Tragically they were chopped up for scrap a few yr ago .

Tid bits
16"/50 was related to the actual barrel dimensions . The 50 is the length of the barrel in calibers . 66'8" , 2 calibers muzzle dia . It took 4 truck loads to haul off one barrel on standard trucks . When the barrels were shipped for the Iowa 1 went by a special oversize truck the other 2 went by a 6 axle 70' rail flat car .
 

Pistolero

Well-Known Member
It's really as shame to lose that punch, but mostly it was for armor piercing and nothing has that kind of
armor any more.

Bill
 

Bret4207

At the casting bench in the sky. RIP Bret.
No nothing has that kind of armor anymore, but fortified structures on land react in the same basic way- they stop being safe places to hide.

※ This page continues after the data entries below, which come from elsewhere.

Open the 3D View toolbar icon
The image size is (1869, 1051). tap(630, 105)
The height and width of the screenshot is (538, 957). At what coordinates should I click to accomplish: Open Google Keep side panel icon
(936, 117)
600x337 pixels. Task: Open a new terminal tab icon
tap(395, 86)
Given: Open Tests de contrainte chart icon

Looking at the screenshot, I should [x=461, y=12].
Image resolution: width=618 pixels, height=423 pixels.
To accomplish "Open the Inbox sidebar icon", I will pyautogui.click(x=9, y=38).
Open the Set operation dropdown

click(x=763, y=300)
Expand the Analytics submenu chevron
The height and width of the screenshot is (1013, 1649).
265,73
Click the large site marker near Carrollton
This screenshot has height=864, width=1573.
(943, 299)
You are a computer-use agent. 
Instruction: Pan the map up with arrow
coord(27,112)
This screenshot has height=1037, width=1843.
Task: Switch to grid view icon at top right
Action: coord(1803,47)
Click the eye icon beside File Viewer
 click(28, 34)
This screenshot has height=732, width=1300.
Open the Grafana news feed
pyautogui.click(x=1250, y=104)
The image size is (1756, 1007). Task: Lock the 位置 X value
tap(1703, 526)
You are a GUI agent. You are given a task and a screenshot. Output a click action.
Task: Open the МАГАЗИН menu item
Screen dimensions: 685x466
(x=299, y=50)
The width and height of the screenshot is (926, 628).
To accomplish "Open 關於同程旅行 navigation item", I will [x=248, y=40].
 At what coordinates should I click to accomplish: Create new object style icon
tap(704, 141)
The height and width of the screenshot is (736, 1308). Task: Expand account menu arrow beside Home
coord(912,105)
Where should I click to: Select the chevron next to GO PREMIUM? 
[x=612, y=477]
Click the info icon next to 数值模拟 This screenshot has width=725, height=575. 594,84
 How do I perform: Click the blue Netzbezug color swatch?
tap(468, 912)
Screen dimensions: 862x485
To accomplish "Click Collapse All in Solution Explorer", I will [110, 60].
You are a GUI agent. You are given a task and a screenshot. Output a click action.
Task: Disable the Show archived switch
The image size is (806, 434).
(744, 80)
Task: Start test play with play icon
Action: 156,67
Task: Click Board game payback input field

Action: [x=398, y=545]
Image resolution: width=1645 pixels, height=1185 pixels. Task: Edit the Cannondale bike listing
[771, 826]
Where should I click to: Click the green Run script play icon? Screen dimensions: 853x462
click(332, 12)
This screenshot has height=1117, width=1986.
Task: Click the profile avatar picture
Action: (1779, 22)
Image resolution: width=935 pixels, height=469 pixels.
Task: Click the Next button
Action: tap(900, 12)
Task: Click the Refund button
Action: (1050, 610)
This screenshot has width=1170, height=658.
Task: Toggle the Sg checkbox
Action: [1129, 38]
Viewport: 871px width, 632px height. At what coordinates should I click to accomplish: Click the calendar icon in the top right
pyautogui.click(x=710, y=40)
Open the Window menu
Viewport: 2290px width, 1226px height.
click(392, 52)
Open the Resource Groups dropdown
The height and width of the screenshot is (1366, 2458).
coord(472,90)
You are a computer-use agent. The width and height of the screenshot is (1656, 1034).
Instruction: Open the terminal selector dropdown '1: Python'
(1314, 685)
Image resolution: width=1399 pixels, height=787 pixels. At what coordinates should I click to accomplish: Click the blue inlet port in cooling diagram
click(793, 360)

When I went in the Corps in Jan of '79 pretty much everyone over the rank of Staff Sgt was a Vietnam veteran. If I heard it once, I heard it a thousand times- tales of what naval gunfire from the big guns sounded like going over heard (like a freight train was the most common descriptor) and how accurate and devastating it was. I would imagine a lot of that gunfire was from guns smaller than the Iowa class 16 inchers.
 

Rick H

Well-Known Member
The 8"x55caliber rifles of heavy cruisers were no joke either...range 18 miles, projectiles 260-335lbs. With special Long range bombardment rounds the USS St. Paul made confirmed hits in NVA bunkers at a range of 35 miles. They had a firing rate of 4-5 rpm per gun....with 3 triple turrets that is an awesome amount of firepower. Downside was barrel liners only lasted 715+ rounds. Those CA's had wartime crews of up to 1500 men. Contrasted with modern Ticonderoga class cruisers with a crew of 400.
 

Pistolero

Well-Known Member
On a Tico boat, push a button, SM2 auto loads on the rail, read to go.
On a 3 bbl gun turret, probably around 6-8 men up top and some more below moving shells into the elevators. Maybe 20 or more per turret, with ranging, computations, etc and the black gang must have been 10 times as many as modern engineering dept with GTs.
Nobody at all in a modern 5 in turret.